東京市場では前日の米長期金利上昇による金利差拡大のドル円買いが先行。113円台に2度乗せる場面がみられたが利食い売りなどに押し戻された。欧州市場に入るとユーロやポンドの下落によりクロス円全般が売られるとドル円は111円30銭まで下落した。しかし、その後発表された米前週分新規失業保険申請件数は予想を下回ったがフィラデルフィア連銀製造業景気指数が予想を上回ったことで下げ止まった。その後はNYダウがプラスに転じたことや米長期金利も下げ止まったことからドル円は112円70銭付近まで買い戻された。引け際にはトランプ大統領がFRB議長人事としてパウエル氏に傾いているとの報道で売りも見られたが下げ幅も限定的となった。

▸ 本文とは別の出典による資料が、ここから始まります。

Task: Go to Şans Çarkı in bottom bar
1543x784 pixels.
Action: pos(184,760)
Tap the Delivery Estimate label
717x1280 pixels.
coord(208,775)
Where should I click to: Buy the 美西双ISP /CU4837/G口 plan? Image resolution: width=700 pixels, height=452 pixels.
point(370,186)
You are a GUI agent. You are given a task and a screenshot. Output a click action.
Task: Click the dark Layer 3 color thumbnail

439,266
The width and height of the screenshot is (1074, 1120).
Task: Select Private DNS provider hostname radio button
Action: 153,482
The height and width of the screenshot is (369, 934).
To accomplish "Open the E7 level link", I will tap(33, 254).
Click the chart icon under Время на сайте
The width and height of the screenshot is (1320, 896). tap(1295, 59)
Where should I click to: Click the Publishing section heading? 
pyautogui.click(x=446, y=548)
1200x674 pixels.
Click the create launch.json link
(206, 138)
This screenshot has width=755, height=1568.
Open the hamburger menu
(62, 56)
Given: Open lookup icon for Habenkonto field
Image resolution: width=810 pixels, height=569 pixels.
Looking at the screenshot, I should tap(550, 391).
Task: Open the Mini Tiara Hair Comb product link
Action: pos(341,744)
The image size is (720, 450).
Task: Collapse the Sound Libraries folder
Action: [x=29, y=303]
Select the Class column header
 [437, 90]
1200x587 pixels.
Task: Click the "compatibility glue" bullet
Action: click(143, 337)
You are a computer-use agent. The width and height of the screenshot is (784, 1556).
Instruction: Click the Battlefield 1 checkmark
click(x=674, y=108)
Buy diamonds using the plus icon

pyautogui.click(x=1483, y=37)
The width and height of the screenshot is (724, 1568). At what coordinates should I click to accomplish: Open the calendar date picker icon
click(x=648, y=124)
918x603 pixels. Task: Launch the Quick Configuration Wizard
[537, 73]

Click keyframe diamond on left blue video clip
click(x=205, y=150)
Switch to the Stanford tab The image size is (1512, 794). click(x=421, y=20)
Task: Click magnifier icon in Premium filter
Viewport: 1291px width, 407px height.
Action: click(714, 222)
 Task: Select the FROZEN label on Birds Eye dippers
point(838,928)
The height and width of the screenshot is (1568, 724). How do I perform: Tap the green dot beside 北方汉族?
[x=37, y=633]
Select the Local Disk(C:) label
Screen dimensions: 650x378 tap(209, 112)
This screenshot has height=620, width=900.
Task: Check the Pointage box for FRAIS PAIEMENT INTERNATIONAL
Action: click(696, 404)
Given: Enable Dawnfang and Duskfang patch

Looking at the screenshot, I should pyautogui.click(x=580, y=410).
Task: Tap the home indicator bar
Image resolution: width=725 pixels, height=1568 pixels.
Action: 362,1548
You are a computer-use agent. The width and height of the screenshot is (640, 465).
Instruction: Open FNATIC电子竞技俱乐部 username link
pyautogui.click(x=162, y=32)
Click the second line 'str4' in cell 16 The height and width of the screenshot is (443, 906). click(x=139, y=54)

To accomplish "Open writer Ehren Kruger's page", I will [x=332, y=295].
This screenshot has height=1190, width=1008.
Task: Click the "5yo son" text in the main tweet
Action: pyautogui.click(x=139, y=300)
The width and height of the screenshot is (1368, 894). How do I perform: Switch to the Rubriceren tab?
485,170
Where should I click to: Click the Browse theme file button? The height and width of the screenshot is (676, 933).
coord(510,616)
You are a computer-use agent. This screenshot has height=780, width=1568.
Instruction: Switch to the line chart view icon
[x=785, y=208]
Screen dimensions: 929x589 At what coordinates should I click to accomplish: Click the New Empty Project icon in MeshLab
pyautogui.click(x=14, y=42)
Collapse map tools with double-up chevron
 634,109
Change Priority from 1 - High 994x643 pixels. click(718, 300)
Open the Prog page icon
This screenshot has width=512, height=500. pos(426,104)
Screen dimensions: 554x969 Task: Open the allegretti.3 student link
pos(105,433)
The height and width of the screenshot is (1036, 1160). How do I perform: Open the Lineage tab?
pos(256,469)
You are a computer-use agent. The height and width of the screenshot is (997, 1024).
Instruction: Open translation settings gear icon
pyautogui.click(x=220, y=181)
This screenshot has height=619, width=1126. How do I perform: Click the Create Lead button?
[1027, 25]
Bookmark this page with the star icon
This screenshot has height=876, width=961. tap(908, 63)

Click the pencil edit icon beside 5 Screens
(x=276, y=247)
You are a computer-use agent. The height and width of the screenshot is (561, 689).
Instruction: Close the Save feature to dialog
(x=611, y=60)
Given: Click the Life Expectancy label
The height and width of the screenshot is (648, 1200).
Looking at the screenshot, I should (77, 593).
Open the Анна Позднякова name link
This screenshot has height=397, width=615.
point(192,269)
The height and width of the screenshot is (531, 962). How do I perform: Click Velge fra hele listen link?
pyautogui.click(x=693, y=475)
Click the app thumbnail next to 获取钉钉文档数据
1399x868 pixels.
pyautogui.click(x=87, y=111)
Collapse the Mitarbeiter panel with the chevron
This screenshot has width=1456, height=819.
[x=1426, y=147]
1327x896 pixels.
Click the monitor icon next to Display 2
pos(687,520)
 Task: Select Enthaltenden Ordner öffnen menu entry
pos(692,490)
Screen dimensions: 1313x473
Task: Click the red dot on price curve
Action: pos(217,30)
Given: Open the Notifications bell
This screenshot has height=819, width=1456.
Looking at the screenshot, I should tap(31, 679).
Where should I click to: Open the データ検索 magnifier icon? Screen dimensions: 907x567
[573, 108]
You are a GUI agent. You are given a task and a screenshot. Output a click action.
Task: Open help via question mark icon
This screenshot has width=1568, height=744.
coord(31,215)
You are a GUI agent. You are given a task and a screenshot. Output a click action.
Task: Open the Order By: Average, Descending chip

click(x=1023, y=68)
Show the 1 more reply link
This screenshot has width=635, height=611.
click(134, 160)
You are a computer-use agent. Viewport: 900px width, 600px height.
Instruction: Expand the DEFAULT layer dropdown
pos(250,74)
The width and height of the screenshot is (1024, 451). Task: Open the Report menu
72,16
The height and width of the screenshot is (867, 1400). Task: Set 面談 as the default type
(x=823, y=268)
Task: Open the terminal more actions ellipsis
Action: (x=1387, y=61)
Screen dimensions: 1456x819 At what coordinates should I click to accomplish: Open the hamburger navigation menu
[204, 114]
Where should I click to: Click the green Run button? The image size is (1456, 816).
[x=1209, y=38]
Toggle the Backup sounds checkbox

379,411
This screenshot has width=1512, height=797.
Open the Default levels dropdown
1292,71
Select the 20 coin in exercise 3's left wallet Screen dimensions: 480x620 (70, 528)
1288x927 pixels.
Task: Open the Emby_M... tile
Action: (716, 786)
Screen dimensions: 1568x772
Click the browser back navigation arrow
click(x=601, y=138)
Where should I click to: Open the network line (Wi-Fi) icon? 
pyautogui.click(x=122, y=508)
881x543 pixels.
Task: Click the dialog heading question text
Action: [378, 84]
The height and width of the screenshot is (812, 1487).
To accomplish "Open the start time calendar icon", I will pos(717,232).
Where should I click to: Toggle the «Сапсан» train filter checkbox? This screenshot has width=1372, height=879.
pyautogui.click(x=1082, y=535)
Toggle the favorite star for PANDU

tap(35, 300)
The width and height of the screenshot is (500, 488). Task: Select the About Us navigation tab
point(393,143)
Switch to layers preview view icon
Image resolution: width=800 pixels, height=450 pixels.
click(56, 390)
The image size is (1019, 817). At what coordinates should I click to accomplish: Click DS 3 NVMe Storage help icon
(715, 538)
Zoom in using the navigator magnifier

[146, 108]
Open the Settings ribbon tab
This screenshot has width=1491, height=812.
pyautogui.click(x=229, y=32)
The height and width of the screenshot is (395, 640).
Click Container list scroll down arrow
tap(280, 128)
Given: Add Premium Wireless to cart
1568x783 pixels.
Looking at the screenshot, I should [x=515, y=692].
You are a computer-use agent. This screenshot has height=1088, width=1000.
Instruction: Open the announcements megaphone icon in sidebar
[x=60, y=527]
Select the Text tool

数日で議長人事は決まるとの見方や、週末の日本の衆院選を控えポジション調整の動きが目立ったが、最終的にドル買い円売りの動きは続くとみている。
週末越えということから大きくポジションを傾けるのはリスクが高いものの112円前半では買いを入れておきたい。

ドル円予想レンジ:113円00銭~112円20銭(61.8%)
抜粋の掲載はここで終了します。